Невозможно, вот ведь горе, положить на стол отца листок бумаги! Стол давно исчез под Джомолунгмой[177] бумаг. Вещи срочные и пустые, прекрасные и раздражающие, перемешанные, запутанные, змеи Лаокоона, постоянное обвиняющее моргание прошлого, которое душит любое будущее. Старые коробки с приглашениями, проспектами, письмами, счетами, газетными вырезками, журналами, рекламными листовками, программками концертов, каракули, изображающие химические формулы, фотографии, школьные бюллетени выросших детей. Мучительный оскал африканки, умирающей от СПИДа, соседствует с веселой улыбкой буддийского монаха…Фотокопия раннего стихотворения Леонарда Коэна подкололась к последнему утешающему письму моей тети Деборы, ставшей на старости лет набожной сионисткой. Рентгеновские снимки тазобедренного сустава придавливают разрозненные номера журнала “Мозг”[178], страдания устраивают давку, воспоминания дерут горло, напоминания налоговой инспекции сучат ногами от нетерпения.

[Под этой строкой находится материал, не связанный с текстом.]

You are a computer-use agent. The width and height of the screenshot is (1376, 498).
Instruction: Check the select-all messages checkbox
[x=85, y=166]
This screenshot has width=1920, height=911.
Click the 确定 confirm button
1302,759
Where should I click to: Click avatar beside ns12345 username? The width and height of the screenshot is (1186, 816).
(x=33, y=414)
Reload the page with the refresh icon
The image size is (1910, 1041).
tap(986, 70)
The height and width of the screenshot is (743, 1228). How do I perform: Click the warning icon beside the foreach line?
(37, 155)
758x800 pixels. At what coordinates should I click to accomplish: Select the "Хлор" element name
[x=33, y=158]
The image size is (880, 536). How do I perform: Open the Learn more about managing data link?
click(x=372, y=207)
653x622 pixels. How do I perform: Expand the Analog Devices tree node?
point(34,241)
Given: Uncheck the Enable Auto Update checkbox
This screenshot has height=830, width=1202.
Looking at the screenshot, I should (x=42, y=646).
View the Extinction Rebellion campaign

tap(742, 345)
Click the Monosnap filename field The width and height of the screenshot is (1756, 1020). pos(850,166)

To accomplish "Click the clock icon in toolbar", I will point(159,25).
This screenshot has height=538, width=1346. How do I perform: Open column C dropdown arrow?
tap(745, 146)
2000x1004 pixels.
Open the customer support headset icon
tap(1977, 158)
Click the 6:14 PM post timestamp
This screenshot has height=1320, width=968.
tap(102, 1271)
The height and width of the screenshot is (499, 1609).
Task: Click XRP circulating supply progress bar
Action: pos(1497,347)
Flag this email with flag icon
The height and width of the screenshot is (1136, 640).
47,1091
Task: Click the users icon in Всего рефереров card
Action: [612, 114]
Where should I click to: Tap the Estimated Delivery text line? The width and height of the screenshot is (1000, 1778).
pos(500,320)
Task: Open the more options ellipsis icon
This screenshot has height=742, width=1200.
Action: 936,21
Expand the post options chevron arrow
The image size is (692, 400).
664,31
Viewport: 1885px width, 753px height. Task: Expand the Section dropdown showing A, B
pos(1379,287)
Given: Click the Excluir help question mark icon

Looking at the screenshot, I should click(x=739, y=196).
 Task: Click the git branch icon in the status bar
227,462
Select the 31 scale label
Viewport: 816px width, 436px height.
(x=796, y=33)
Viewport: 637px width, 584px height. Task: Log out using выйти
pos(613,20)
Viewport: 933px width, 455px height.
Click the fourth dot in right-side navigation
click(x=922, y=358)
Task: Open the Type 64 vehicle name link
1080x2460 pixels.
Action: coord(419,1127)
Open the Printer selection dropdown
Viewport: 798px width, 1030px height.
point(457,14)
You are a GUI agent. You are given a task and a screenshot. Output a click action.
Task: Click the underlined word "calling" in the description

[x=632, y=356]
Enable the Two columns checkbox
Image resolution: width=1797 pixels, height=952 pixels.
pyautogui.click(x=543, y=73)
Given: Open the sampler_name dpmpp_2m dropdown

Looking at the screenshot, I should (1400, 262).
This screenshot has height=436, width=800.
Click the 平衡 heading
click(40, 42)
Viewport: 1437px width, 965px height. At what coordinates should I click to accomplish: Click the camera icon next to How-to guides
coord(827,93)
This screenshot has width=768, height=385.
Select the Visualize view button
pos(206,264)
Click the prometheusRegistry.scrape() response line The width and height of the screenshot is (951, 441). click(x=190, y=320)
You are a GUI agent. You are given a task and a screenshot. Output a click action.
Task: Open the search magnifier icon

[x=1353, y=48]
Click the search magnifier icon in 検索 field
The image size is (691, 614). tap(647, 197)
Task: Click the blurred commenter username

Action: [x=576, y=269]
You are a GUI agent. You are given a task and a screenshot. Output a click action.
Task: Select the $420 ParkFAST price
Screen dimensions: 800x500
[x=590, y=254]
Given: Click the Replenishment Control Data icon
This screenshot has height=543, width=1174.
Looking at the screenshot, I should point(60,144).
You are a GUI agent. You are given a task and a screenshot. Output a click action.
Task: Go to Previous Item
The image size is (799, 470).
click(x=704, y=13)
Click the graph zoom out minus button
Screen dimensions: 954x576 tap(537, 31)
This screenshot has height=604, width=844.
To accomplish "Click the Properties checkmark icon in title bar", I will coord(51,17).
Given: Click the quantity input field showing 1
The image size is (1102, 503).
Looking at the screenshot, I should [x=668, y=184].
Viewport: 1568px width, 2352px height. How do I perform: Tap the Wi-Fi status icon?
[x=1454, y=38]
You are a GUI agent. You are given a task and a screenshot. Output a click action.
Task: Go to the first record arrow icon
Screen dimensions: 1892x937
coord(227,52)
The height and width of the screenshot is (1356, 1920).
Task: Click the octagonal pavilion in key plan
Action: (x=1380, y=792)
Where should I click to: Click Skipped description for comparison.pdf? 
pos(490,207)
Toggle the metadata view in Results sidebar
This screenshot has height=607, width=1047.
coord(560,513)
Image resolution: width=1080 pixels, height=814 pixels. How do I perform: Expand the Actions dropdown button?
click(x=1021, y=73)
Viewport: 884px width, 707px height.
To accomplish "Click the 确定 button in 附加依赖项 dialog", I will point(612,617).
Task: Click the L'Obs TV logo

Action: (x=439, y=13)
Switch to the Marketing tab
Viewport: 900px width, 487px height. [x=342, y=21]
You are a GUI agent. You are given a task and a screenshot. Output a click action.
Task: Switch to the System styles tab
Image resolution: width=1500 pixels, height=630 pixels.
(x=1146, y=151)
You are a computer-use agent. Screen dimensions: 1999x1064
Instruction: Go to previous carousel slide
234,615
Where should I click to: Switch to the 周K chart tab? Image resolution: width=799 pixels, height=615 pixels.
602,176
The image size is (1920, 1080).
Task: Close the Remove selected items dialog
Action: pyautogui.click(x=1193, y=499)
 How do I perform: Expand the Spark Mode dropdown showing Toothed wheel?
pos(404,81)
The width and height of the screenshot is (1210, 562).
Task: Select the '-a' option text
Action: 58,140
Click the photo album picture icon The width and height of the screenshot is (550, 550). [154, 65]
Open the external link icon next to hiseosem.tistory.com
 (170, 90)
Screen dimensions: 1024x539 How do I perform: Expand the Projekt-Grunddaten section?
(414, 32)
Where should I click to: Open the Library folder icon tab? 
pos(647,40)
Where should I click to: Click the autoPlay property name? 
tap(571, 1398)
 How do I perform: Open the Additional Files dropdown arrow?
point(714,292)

Обезумевшие от ярости бумаги Симона Гринблата соскальзывают со стола, укладываются тесными рядами на полу, покидают монреальскую берлогу и оккупируют Импрунету, завязывают в узел кишки Рены и вызывают слезы на глазах ее мачехи. Победоносная армия старых бумаг пересекает Атлантику, чтобы сложиться в кучи в гостиной Гайи. Пыль забивает бронхи, закупоривает артерии, останавливает кровообращение, тормозит работу мозга, вбивает мелодии в их уши, застит вид на холмы Кьянти, пачкает изысканное солнце Тосканы и убивает волшебное воскресное утро».
— Папа, остановись! — визжит Рена. — Прекрати, прекрати, прекрати! Более изящного способа сформулировать свою мысль у нее нет. — ПРЕКРАТИ!
Она выбегает.
Lombaggine[179]
Рена поднимается по лестнице, плохо понимая, кто она и что здесь делает.
Людоед на глиняных ногах преследует меня, не двигаясь с места. Его летаргия ужасна, я чувствую затылком чужое дыхание — папа, папа! спаси меня от людоеда, от тебя самого! — я несусь прочь, задыхаюсь, трепещу, он хочет свернуть шею моим надеждам, глотнет — и я навсегда исчезну, утону в его несчастье.
— Смотри, Хоремхеб! — взывает он. — Смотри, Ромул! Взгляни на бессмертие души!
— Нет, нет, папа, папа! Мне надо бежать от твоего паралича!
В комнате под крышей +25°, но у нее стучат зубы, руки заледенели, и она трижды ошибается, набирая номер Керстин.
— Кабинет доктора Матерон…
— Керстин!
— Рена! Как я рада тебя слышать. Ну, как твое тосканское странствие?
— Сначала расскажи, как твое люмбаго!
Рена чувствует долю вины за это самое люм-ба-го.